Der Eisenbahnunfall von Rüsselsheim ereignete sich am 2. Februar 1990 im Bereich des Bahnhofs Rüsselsheim auf der Mainbahn. Dabei fuhr ein Zug der S-Bahn Rhein-Main an einem „Halt“ gebietenden Signal vorbei. Da der anschließende Durchrutschweg bis zur Weiche zu kurz war, konnte auch die sofort eingeleitete Zwangsbremsung nicht verhindern, dass er in den Fahrweg eines entgegenkommenden Zuges geriet. Mit 17 Toten und 145 zum Teil schwer Verletzten war dies der schwerste Unfall in der Geschichte der S-Bahn Rhein-Main.

Der Abstand zwischen dem Ende des südlichen Bahnsteigs des Bahnhofs Rüsselsheim und dem Ausfahrsignal in Richtung Frankfurt am Main war ungewöhnlich lang.
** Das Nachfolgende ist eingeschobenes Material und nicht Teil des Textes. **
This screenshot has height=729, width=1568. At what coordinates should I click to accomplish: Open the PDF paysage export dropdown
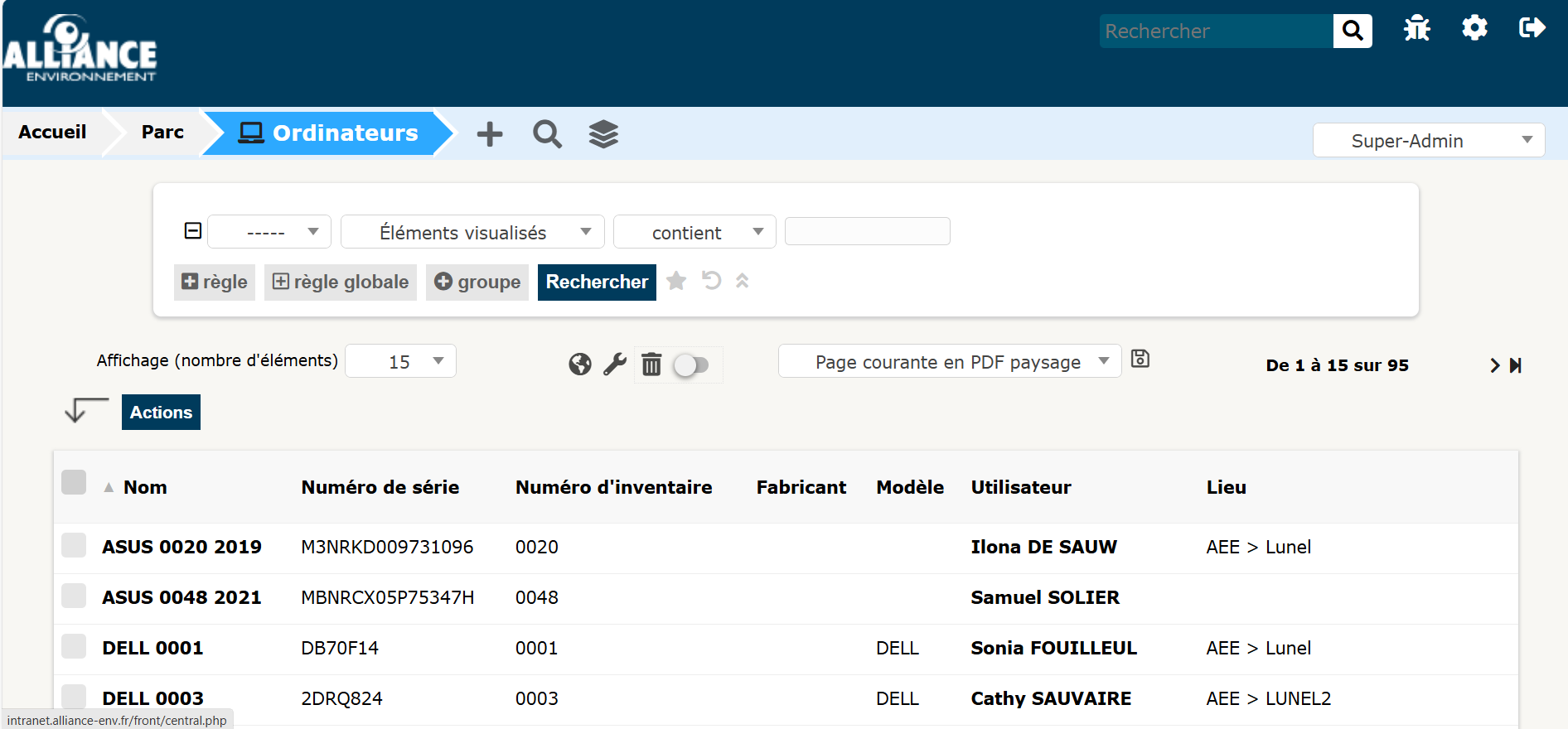click(x=949, y=362)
Am Nachmittag des 2. Februar 1990 fuhr der 24 Jahre alte Triebfahrzeugführer mit seiner S-Bahn der Baureihe 420 der Linie S 14 des Frankfurter Verkehrsverbundes in Richtung Frankfurt am Main. Er musste fahrplangemäß im Bahnhof Rüsselsheim halten.[1]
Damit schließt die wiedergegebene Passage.